_SELECTED EXTRACT_.
#####

The fauna was dominated by tiered communities of suspension feeders, mainly with short food chains. The trilobite, inarticulate brachiopod, archaeocyathid, and eocrinoid faunas of the Cambrian were succeeded by groups that dominated the rest of the Paleozoic, such as articulate brachiopods, cephalopods, and crinoids. Articulate brachiopods largely replaced trilobites in continental shelf communities, epitomizing the increased diversity of calcium carbonate shell-secreting organisms. Several animals also underwent miniaturization, becoming much smaller than their Cambrian predecessors.

Ordovician geography had a strong effect on faunal diversity, resulting in marked provincialism. The widely separated continents of Laurentia and Baltica, positioned in the tropics with extensive shallow seas, developed trilobite faunas distinct from Gondwana, while Gondwana developed separate faunas across its tropical and temperate belts. The Tien Shan terrane maintained affinities with Gondwana, the Alborz margin of Gondwana linked to South China, Southeast Asia aligned with Gondwana, and North China was linked to Laurentia and western Gondwana. A separate Celtic biogeographic province also existed. During the Middle Ordovician, beta diversity declined as marine taxa dispersed more broadly across narrowing ocean basins like the Iapetus.

#####

_EXERCISE SET_.
1. Please say whether each statement agrees with the Ordovician fauna passage, answering yes or no and quoting the deciding words: (a) Articulate brachiopods largely replaced trilobites in continental shelf communities. (b) North China was linked only to Gondwana. (c) Beta diversity rose during the Middle Ordovician.
2. Repeat the section of the Ordovician fauna passage starting at "Ordovician geography had" and ending at "like the Iapetus.".
The data has no connection to the Ordovician fauna passage.

_EXCERPTED DATA_.
#####

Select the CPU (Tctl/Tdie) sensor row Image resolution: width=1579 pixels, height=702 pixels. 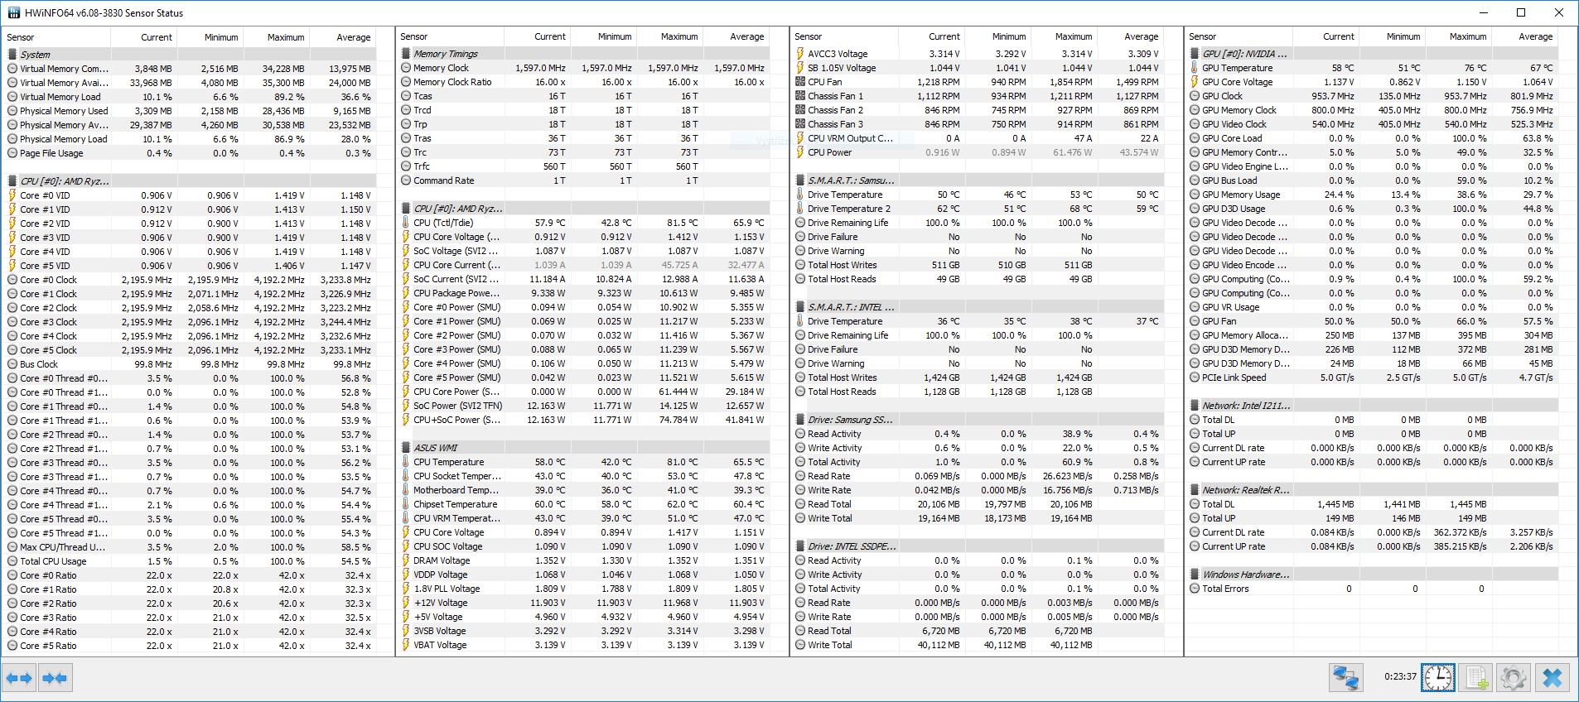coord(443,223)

#####

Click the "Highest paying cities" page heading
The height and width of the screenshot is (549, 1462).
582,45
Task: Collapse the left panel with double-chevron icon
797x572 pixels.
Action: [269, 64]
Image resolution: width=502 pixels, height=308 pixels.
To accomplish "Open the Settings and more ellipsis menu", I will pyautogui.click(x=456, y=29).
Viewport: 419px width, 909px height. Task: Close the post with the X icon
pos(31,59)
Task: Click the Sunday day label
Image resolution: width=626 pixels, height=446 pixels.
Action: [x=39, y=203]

#####

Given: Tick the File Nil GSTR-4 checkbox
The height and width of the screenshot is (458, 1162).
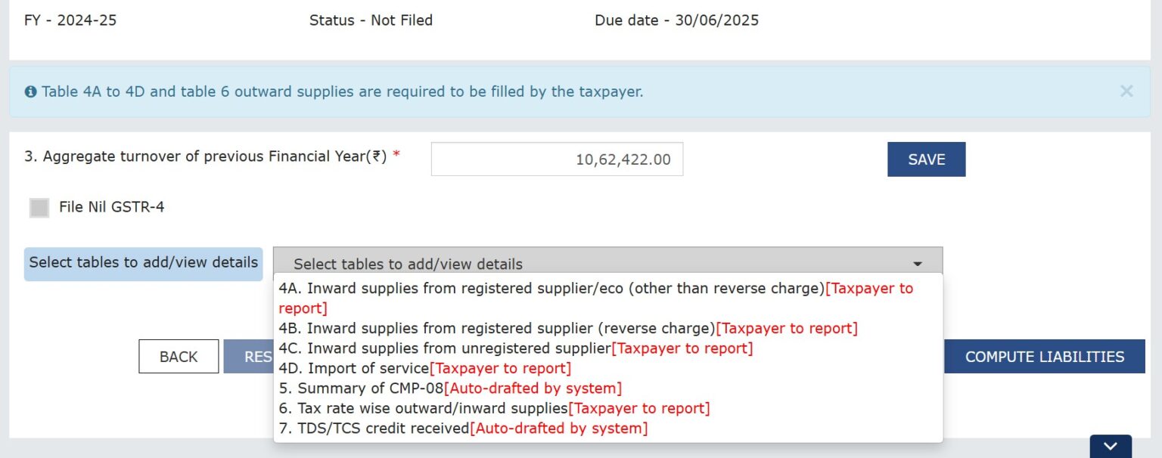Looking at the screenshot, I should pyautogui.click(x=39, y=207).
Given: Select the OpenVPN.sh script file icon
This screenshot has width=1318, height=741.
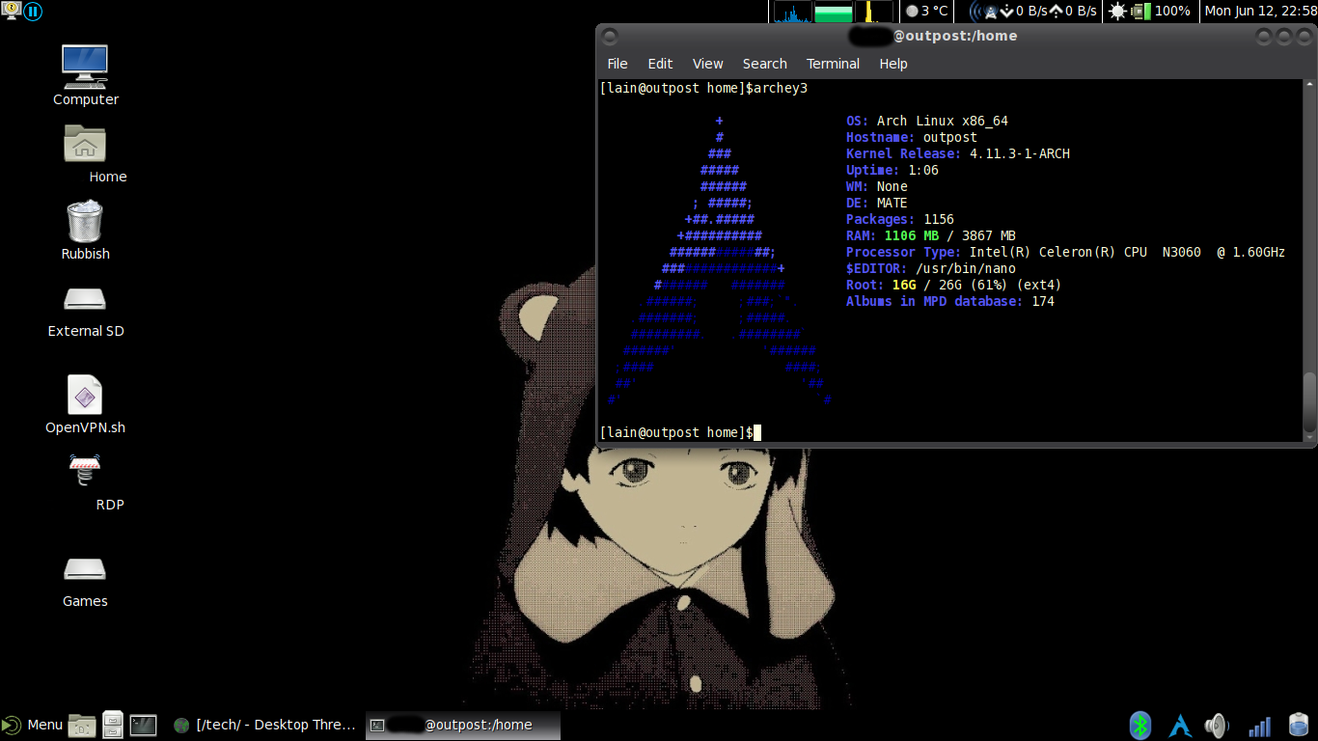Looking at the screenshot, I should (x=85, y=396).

#####

_ANSWERS IN ORDER_.
1.
(a) Yes: "Articulate brachiopods largely replaced trilobites in continental shelf communities"
(b) No: "North China was linked to Laurentia and western Gondwana"
(c) No: "During the Middle Ordovician, beta diversity declined"

2.
Ordovician geography had a strong effect on faunal diversity, resulting in marked provincialism. The widely separated continents of Laurentia and Baltica, positioned in the tropics with extensive shallow seas, developed trilobite faunas distinct from Gondwana, while Gondwana developed separate faunas across its tropical and temperate belts. The Tien Shan terrane maintained affinities with Gondwana, the Alborz margin of Gondwana linked to South China, Southeast Asia aligned with Gondwana, and North China was linked to Laurentia and western Gondwana. A separate Celtic biogeographic province also existed. During the Middle Ordovician, beta diversity declined as marine taxa dispersed more broadly across narrowing ocean basins like the Iapetus.